» **Request**: Quote the records from the line containing "This screenshot has height=868, width=1375." through the line containing "click(131, 539)", and leave the pictures out of your answer.

» **Records shown**:
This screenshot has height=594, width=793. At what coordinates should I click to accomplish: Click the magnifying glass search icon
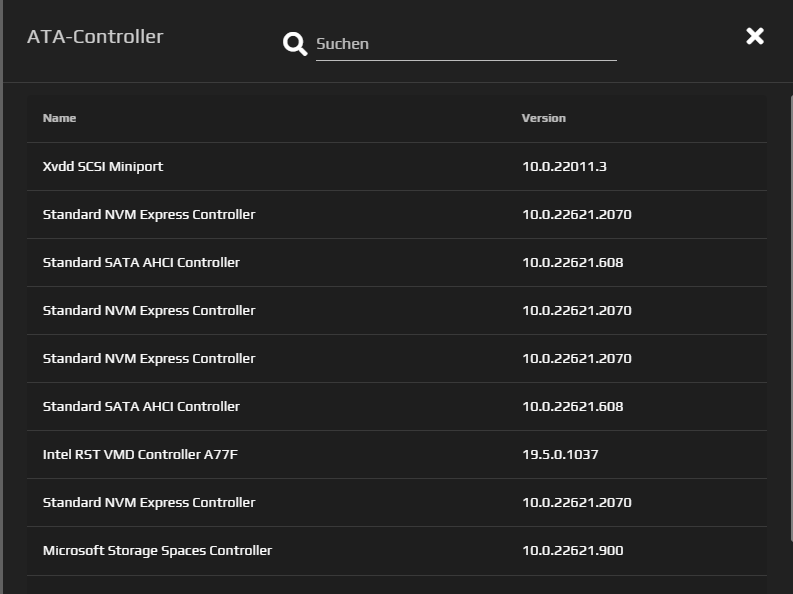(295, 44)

==

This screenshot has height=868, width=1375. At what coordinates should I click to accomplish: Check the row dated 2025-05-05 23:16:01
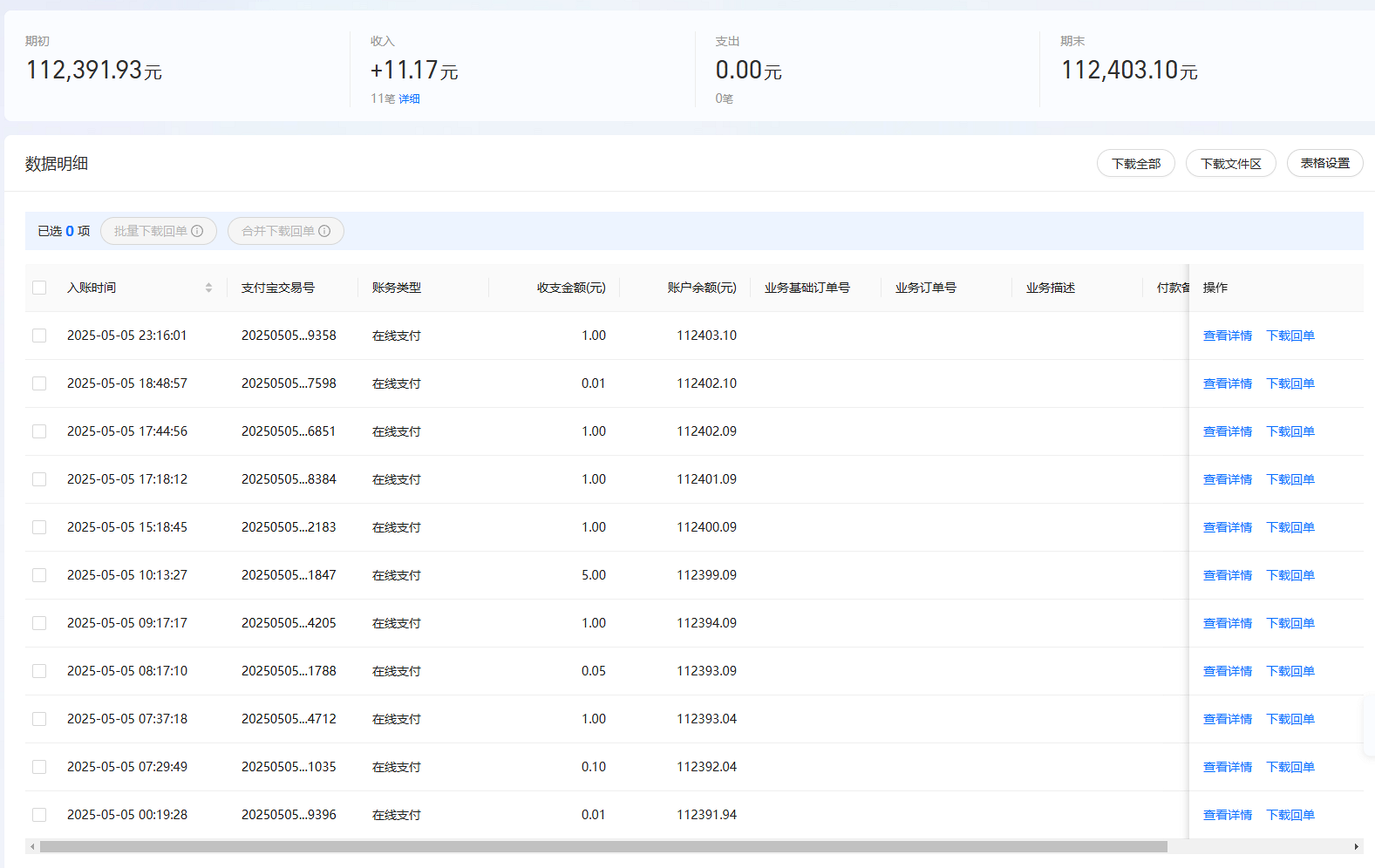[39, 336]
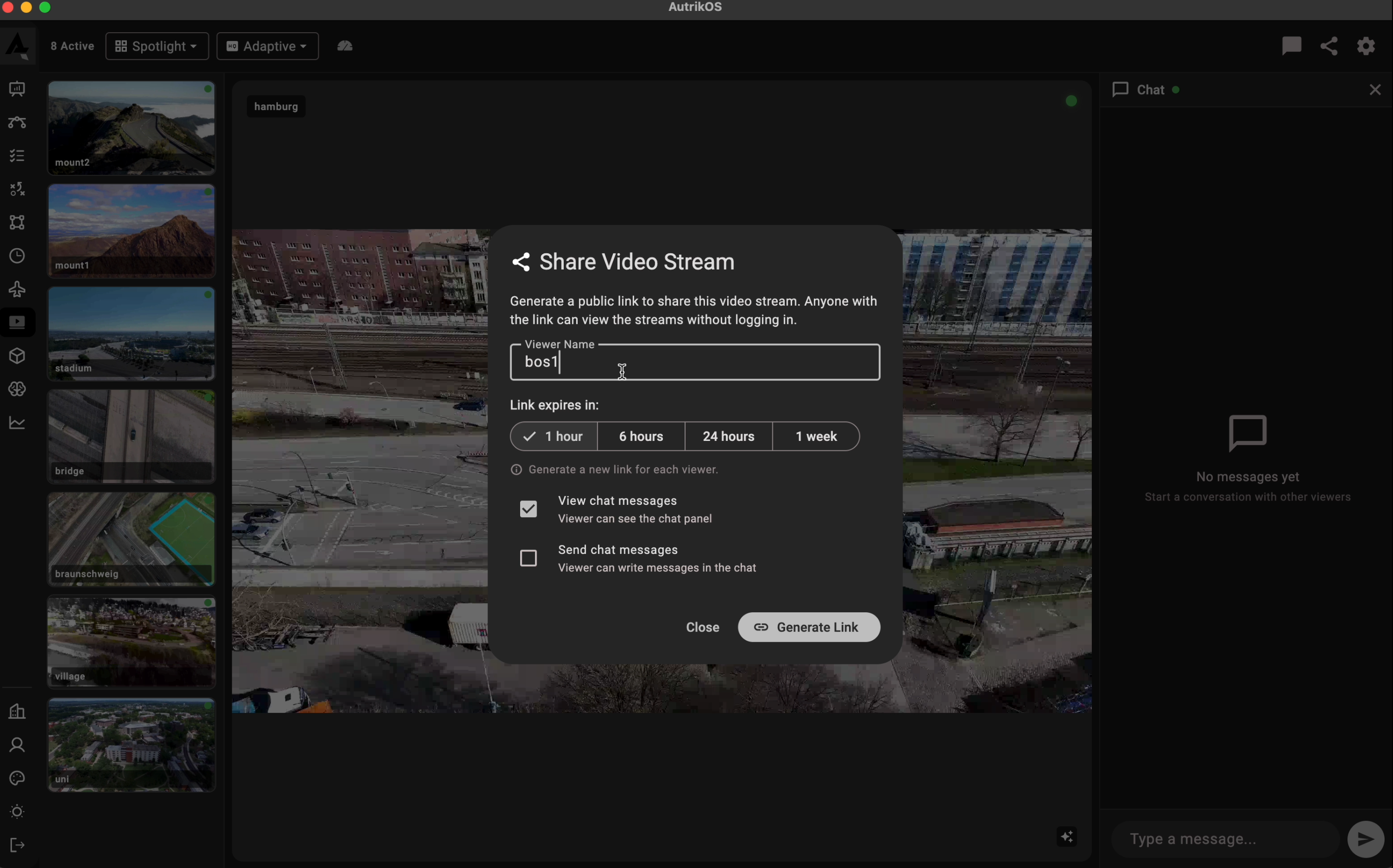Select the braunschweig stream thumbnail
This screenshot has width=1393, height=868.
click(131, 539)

» **Exercise solution**:
This screenshot has height=868, width=1375. At what coordinates should I click to accomplish: Check the row dated 2025-05-05 23:16:01
[39, 336]
Select the braunschweig stream thumbnail
This screenshot has width=1393, height=868.
click(131, 539)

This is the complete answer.